A group of researchers and scientists from across the globe, including some at Penn Medicine, are pooling electronic health record data to help discover trends relating to the spread of COVID-19.
The Consortium for Clinical Characterization of COVID-19 consists of 96 hospitals around the world and has gathered data on more than 27,000 COVID-19 cases and 187,000 laboratory test results, according to Penn Medicine News. 4CE takes the global COVID-19 patient data and combines all the results to create aggregate health records which scientists can then use to answer patient questions as well as work to prevent further spread.

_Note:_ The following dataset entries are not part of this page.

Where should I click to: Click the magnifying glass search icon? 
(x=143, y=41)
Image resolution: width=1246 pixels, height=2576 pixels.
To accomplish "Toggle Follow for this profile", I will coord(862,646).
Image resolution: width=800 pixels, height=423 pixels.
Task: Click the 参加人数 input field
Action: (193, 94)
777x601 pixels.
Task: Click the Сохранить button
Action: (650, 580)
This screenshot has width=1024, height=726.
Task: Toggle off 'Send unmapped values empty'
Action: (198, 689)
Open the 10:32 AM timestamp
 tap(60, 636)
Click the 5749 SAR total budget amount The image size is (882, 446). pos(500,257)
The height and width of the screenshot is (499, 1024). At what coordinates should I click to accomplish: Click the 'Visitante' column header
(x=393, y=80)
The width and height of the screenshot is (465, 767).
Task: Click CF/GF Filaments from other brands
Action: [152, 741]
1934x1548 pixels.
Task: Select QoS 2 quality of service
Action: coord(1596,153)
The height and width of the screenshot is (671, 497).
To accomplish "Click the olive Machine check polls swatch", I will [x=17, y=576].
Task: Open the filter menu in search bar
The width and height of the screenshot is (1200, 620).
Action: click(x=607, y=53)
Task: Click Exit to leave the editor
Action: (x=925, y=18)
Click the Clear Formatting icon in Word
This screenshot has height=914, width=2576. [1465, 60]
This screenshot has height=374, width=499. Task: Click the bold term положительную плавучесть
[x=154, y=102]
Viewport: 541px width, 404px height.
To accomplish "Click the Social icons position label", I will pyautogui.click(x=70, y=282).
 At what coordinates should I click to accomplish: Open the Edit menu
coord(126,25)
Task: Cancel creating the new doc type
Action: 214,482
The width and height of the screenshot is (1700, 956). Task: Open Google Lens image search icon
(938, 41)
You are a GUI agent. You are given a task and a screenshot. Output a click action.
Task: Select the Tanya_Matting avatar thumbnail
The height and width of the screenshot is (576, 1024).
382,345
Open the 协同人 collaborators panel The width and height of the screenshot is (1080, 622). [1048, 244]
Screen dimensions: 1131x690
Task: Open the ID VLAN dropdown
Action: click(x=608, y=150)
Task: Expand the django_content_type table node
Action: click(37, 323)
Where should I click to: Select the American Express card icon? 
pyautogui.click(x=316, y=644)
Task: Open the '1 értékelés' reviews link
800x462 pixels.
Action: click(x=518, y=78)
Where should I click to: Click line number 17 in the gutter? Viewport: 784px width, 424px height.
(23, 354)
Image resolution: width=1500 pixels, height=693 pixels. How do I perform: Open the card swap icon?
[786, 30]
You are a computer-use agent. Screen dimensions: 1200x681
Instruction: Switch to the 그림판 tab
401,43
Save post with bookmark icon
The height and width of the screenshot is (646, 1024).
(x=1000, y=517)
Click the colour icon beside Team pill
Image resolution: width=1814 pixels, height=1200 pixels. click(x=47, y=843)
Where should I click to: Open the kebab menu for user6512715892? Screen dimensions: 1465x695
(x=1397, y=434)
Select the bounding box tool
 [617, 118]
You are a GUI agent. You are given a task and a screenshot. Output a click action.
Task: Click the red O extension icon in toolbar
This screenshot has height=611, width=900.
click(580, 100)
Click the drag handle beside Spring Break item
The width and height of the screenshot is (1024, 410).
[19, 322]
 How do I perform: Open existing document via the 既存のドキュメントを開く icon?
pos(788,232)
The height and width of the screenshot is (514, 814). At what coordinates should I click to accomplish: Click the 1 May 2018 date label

For future studies in partnership with 4CE, PennAI, a machine learning tool developed at Penn's Institute for Biomedical Informatics, will be available to each member of the project. PennAI uses artificial intelligence to create large numbers of analyses with different variables and methods to predict outcomes
Director of the Institute of Biomedical Informatics Jason Moore told Penn Medicine News that PennAI can "generate machine learning models for predicting COVID-19 outcomes such as death or disease severity.”
4CE has found that among COVID-19 patients, liver condition can worsen over time and white blood cell counts may be elevated in patients infected with severe forms of COVID-19.
“Our ability to rapidly respond to a global pandemic was made possible by years of institutional investments in health information technology and biomedical informatics expertise and infrastructure," Moore said. “We are seeing the value of electronic health records and artificial intelligence in real-time.”
In addition to collaborating with the international consortium, Penn researchers have also contributed to the COVID-19 effort through the development of COBALT, a mental health platform that provides support for healthcare workers, and COVID Watch, a text message-based platform that checks on patients recovering from COVID-19 at home.